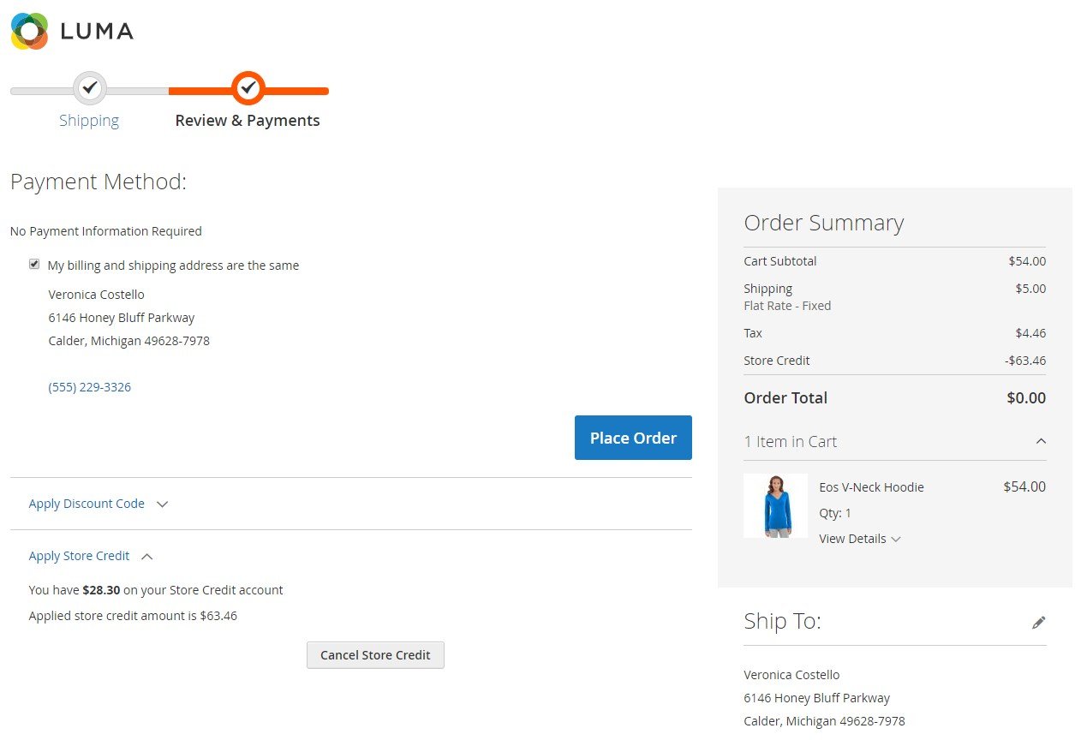This screenshot has height=740, width=1081.
Task: Click the View Details down-arrow icon
Action: pos(896,540)
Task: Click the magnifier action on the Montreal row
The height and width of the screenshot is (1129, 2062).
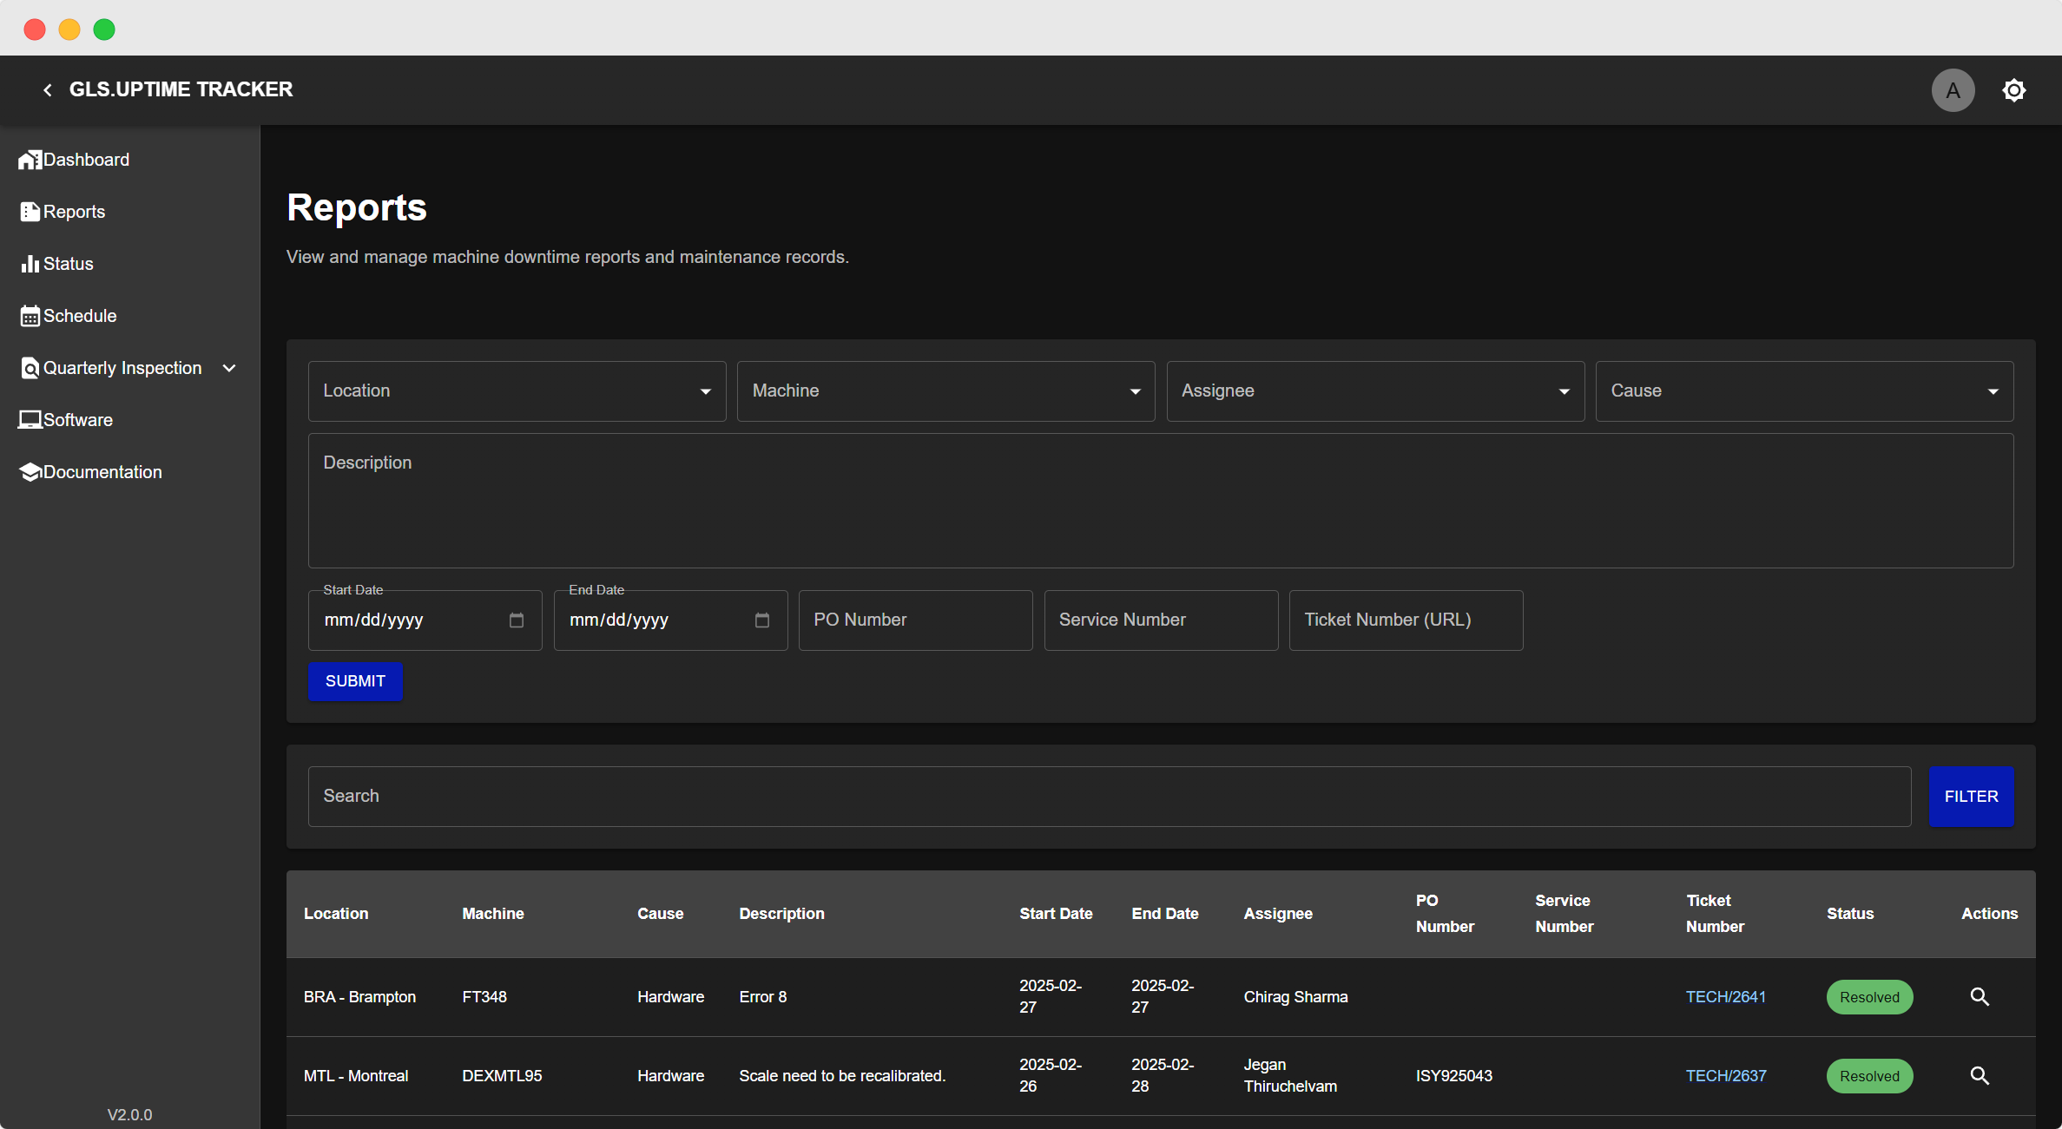Action: point(1980,1075)
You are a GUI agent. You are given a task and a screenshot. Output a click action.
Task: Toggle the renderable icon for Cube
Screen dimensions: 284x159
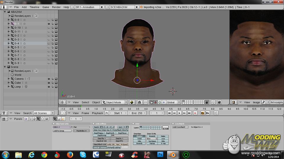(56, 83)
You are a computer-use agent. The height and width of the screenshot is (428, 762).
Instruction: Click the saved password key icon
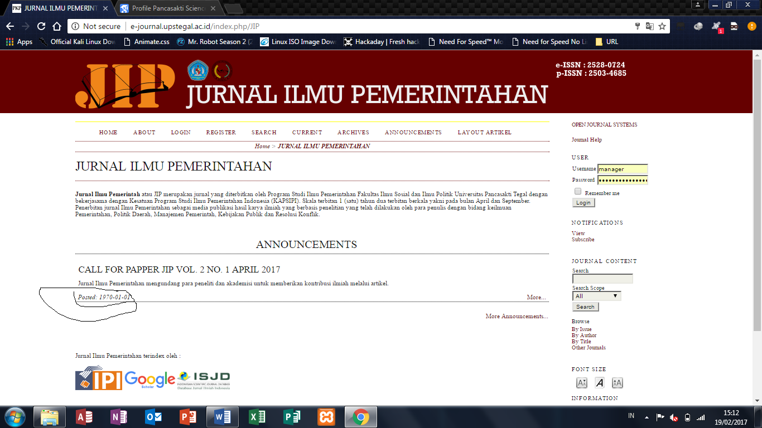click(638, 26)
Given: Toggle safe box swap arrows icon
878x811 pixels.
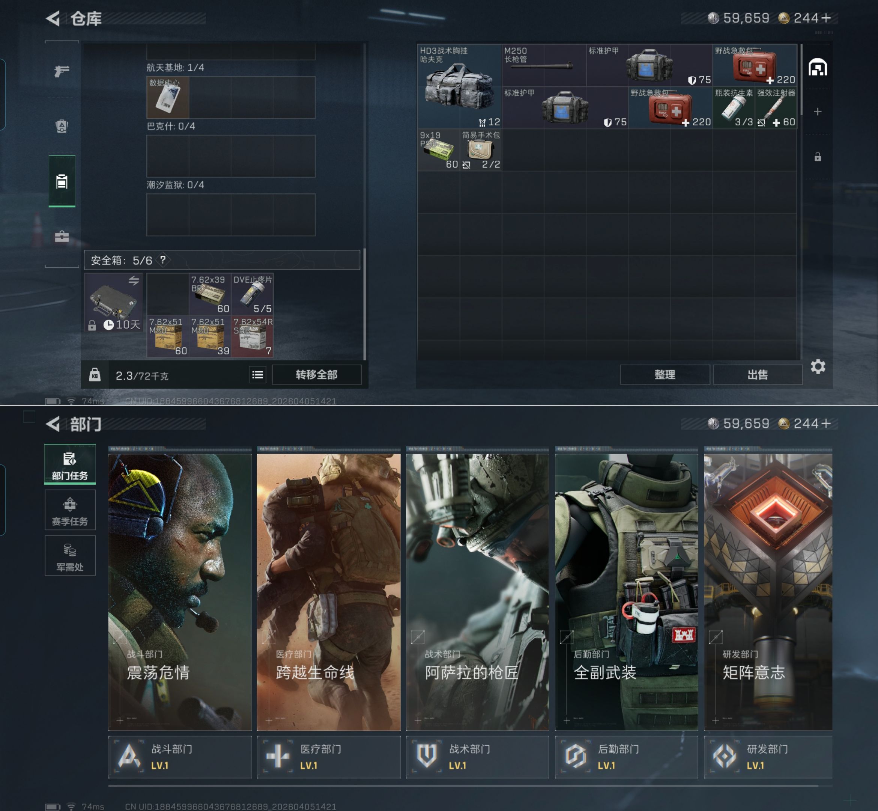Looking at the screenshot, I should point(134,280).
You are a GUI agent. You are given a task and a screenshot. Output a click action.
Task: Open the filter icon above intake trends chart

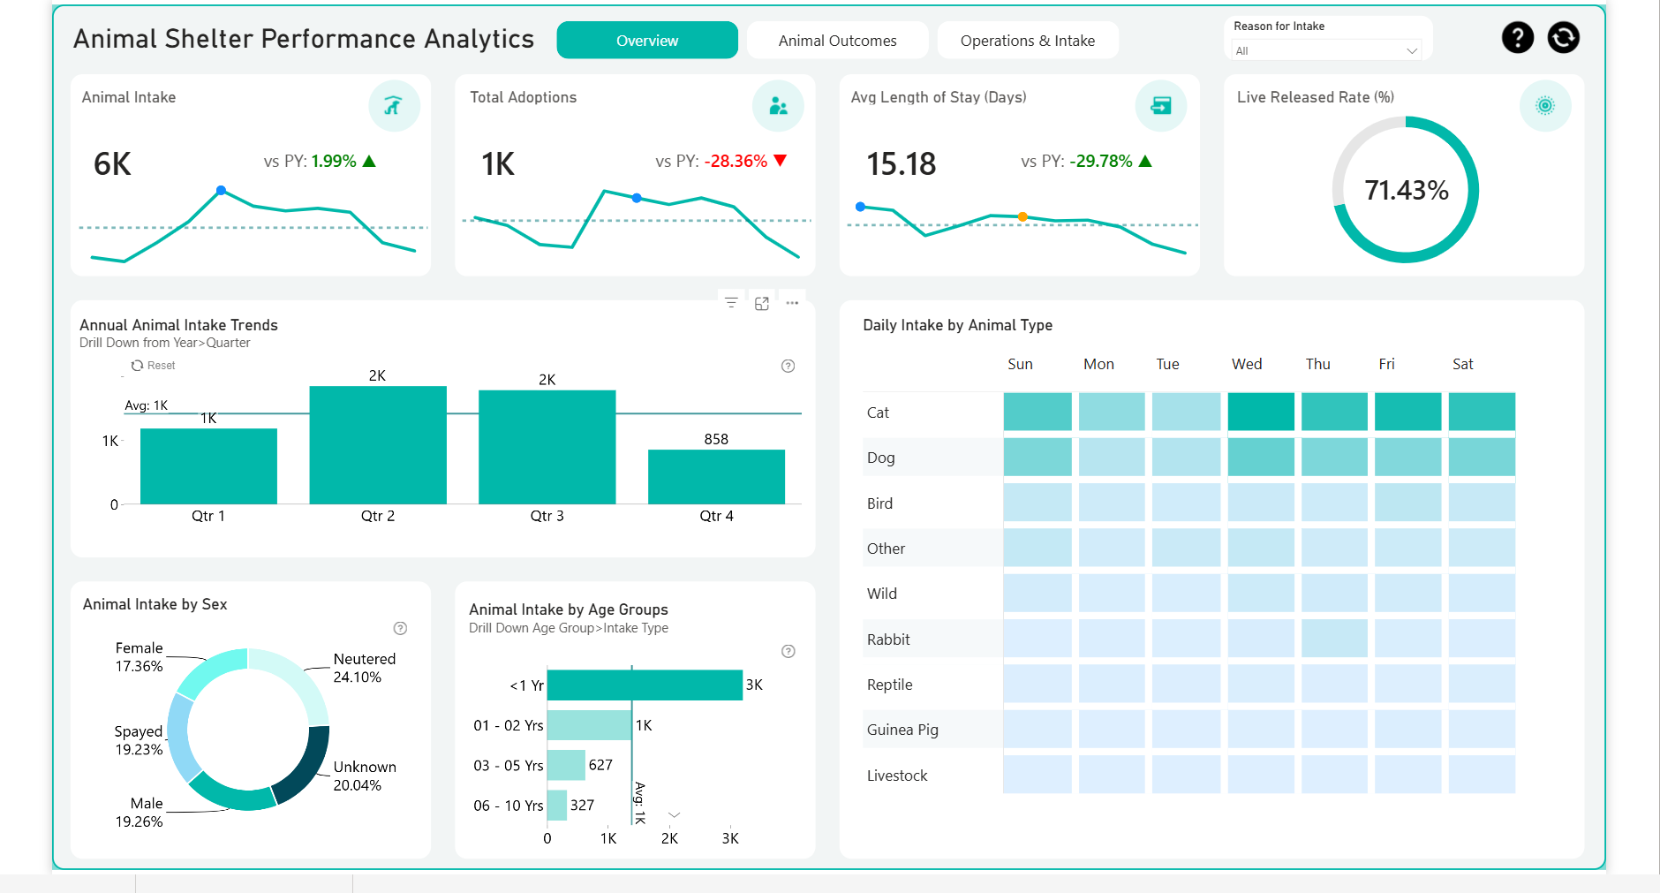pyautogui.click(x=731, y=303)
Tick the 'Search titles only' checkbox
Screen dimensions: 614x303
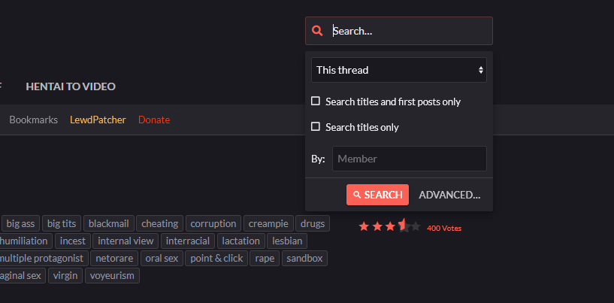tap(316, 127)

━━━━━━━━━━━━━━━━━━━━━━━━━━━━━━

Edite os itens acima substituindo "GUI agent" por "screen agent" e deixando todo o resto igual. Não inclua as imagens na resposta.

This screenshot has height=740, width=1081.
Task: Click the View Details down-arrow icon
Action: pos(896,540)
Task: Click the magnifier action on the Montreal row
The height and width of the screenshot is (1129, 2062).
Action: point(1980,1075)
You are a screen agent. You are given a task and a screenshot. Output a click action.
Task: Toggle the renderable icon for Cube
Screen dimensions: 284x159
(56, 83)
You are a computer-use agent. The height and width of the screenshot is (428, 762).
Instruction: Click the saved password key icon
click(638, 26)
Given: Toggle safe box swap arrows icon
878x811 pixels.
Looking at the screenshot, I should point(134,280).
You are a screen agent. You are given a task and a screenshot. Output a click action.
Task: Open the filter icon above intake trends chart

pyautogui.click(x=731, y=303)
Tick the 'Search titles only' checkbox
Screen dimensions: 614x303
tap(316, 127)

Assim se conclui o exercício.